Около семи часов вечера мама послала меня купить синьку, потому что на следующий день у нас была стирка. Когда я совершенно спокойно и чинно возвращалась домой с кульком в руках, Траутхен Мейзер играла с Минхен Ленц, и, как нарочно, они играли в классы как раз напротив нашего дома. Я совершенно спокойно прошла мимо девчонок и только чуточку стерла ногой нарисованные мелом классы и слегка дернула Траутхен за ее бараньи завитушки. Вот и все. Но Траутхен сейчас же начала визжать, а потом разревелась и хотела улизнуть, я еле успела схватить ее за фартук; тут что-то нашло на меня, и я высыпала весь кулек дорогой синьки ей на голову. Больше я вообще ничего не сделала и тут же отпустила Траутхен, а та побежала к водопроводному крану. На оставшуюся сдачу я еще раз купила синьки в магазине у Больвеге, а маме сказала, что синька подорожала. Вечером, когда мы все уютно сидели за ужином, в комнату вдруг нахально ворвалась фрау Мейзер. Она выла и дрожала, как дрожит пудинг, когда мой отец ударяет кулаком по столу. Фрау Мейзер тащила за собой Траутхен. Я ее сначала даже не узнала, так как после мытья под краном Траутхен стала совсем синей. Волосы синие, лицо синее, платье синее. Вся синяя. Это было замечательно, я тоже когда-нибудь покрашусь в синий цвет.

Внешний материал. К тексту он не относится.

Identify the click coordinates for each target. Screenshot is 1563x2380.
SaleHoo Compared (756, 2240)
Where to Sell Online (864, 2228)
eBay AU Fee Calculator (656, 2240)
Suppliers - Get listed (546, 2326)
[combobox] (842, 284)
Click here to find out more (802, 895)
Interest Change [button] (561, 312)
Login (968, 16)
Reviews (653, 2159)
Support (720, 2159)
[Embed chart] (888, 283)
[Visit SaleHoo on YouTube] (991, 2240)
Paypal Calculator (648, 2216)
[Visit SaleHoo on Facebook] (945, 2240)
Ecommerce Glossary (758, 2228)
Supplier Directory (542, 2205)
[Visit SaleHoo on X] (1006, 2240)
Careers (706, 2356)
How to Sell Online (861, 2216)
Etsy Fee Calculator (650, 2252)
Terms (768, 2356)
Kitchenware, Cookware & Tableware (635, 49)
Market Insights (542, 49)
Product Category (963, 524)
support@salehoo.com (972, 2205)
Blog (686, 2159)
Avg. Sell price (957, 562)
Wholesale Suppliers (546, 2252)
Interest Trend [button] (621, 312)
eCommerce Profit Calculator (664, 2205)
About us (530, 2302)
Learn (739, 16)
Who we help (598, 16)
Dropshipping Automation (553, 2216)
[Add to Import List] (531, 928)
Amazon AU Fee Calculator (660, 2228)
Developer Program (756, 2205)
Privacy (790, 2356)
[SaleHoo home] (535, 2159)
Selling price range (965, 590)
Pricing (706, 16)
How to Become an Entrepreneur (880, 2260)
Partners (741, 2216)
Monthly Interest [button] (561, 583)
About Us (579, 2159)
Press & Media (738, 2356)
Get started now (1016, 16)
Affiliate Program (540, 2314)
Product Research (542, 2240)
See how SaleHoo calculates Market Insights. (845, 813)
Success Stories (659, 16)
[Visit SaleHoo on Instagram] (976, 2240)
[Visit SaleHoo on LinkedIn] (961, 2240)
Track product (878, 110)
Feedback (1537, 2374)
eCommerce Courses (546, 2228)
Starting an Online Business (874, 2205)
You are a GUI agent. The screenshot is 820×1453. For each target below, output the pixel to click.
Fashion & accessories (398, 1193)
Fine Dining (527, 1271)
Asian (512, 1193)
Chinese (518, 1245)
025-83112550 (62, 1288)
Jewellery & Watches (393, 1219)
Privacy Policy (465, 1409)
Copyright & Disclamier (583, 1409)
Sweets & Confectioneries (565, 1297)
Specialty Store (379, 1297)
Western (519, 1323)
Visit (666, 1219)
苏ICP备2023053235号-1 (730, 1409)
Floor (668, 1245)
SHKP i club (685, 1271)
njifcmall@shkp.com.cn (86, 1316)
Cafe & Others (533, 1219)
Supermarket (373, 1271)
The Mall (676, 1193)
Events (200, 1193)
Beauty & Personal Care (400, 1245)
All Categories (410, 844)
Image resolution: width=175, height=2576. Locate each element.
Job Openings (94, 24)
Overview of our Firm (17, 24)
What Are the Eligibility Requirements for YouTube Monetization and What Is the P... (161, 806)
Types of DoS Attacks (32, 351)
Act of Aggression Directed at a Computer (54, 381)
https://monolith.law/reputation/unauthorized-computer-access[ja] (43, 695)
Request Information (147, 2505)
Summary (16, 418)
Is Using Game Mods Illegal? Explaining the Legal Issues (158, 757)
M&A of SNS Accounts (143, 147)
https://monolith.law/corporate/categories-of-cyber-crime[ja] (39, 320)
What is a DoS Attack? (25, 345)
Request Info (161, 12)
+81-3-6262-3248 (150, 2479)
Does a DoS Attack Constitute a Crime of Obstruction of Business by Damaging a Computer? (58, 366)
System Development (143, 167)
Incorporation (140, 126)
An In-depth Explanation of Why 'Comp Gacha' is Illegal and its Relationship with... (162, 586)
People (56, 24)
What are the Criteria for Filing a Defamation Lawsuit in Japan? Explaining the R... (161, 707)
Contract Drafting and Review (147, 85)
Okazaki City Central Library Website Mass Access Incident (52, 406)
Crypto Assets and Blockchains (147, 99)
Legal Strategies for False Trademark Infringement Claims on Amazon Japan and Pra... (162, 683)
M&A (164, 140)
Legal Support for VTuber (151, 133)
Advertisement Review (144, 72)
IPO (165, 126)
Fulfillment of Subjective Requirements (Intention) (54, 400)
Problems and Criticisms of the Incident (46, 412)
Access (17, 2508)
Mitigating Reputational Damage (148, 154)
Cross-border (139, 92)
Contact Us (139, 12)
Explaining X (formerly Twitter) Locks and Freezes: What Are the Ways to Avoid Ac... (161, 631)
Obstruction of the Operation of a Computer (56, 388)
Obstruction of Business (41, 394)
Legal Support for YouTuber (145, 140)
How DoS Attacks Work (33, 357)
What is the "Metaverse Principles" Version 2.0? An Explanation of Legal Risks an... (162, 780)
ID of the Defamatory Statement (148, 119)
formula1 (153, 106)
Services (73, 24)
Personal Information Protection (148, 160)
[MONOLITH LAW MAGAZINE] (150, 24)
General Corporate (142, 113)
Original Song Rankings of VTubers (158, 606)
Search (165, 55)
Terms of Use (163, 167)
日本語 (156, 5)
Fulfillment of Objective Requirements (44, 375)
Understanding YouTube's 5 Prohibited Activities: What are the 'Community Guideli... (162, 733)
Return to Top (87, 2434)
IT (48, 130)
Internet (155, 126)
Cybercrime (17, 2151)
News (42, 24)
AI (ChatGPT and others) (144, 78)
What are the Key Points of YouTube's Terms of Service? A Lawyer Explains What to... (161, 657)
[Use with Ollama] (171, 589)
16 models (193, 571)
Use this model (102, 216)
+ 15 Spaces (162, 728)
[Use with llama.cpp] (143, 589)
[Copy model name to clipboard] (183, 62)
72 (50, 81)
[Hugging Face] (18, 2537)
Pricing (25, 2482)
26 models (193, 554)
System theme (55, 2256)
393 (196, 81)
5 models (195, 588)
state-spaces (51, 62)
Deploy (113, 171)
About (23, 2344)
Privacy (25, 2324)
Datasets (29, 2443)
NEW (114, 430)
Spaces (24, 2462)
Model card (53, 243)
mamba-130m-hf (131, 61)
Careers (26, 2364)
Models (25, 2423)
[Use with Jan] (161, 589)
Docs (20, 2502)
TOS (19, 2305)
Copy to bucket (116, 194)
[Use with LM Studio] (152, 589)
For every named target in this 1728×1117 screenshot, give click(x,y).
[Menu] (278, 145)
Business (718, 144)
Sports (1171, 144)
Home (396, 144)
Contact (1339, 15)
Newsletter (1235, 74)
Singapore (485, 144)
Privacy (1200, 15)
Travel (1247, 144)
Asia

Я никогда не думала, что Траутхен может быть такой красивой. Вместо того чтобы понять это и радоваться, фрау Мейзер кричала, что я изуродовала ее ребенка, и требовала возмещения ущерба. Тут я разозлилась, потому что семья Мейзеров доставляет мне одни неприятности. Мама и тетя Милли застонали, словно у них аппендицит, а папа посмотрел на меня с такой ненавистью, какую отец вообще не должен питать к собственному ребенку. Я вспомнила, что папе уже пришлось заплатить за обои и, так как фрау Мейзер продолжала кричать о возмещении ущерба и о том, что такое преступление искупить невозможно, я очень вежливо и спокойно заявила, что за такого ребенка, как Траутхен, я всегда сумею заплатить и что в моей копилке набралось, пожалуй, достаточно денег для того, чтобы купить трех таких девчонок. Тут начался такой ужасный скандал, что мне о нем и вспоминать не хочется.
Поздно вечером пришел господин Клейнерц, и мне из моей комнаты было слышно, как он смеялся и говорил папе, что ему не один раз уже наставляли синяки и что он не находит в этом ничего ужасного.
Но всем остальным взрослым меня ни капельки не жалко. Мне больше не дают сладкого, и мои ролики конфискованы. Фрау Мейзер сумела сделать так, что детям с нашей улицы не разрешают больше водиться со мной, а дома мне говорят, что я позорю всю семью. Играть на улице мне тоже не разрешают. Каждый день мама и тетя Милли по часу гуляют со мной в городском парке и крепко держат меня за руки. Они говорят, что если я вырвусь, то попаду в исправительный дом для трудновоспитуемых детей или в монастырь «Доброго пастыря». Если только меня туда примут, то уж сумеют со мной справиться, в этом я могу не сомневаться. Я все время плачу и хочу умереть, потому что теперь в моей жизни не осталось ничего хорошего. Я должна ходить в лечебном корсете и всегда надевать шляпу.
Иногда я начинаю надеяться, что, может быть, маме и тете Милли надоест все время крепко держать меня за руки, потому что из-за этого они не могут рассказывать друг другу то, чего детям слушать не разрешается. «Говорят, что он даже бьет ее», — шептали они, но я понимаю решительно все и знаю, что они говорят о Леберехтах, которые живут напротив нас. Сам Леберехт всегда ходит по пивным и пьет там можжевеловую водку, а потом ломает стулья потому, что в квартире ему тесно, и потому, что жена хочет зарезать и съесть его кроликов, а ему хочется сохранить своих кроликов и гладить их. За курами жена его тоже не смотрит: одна из них проглотила штопальную иглу и умерла.
Взрослые совершенно неправы, когда сажают меня на стул и часами учат штопать чулки. В конце концов от моих иголок только куры погибнут, если мы когда-нибудь их заведем. О Леберехте я знаю больше, чем мама и тетя Милли, но я и не подумаю им все рассказывать.
Тетя Милли уже сказала как-то: «Чего доброго, девочка зачахнет на наших глазах». А я придумала замечательную вещь, которую сделаю, как только смогу опять свободно повсюду бегать. Я оклею свой лечебный корсет серебряной бумагой и буду носить его поверх платья, как рыцарский панцирь, и мы с Хенсхеном Лаксом, и Отхеном Вебером, и Матиасом Цискорнсом представим легенду о святом Георгии. Святым Георгием буду я.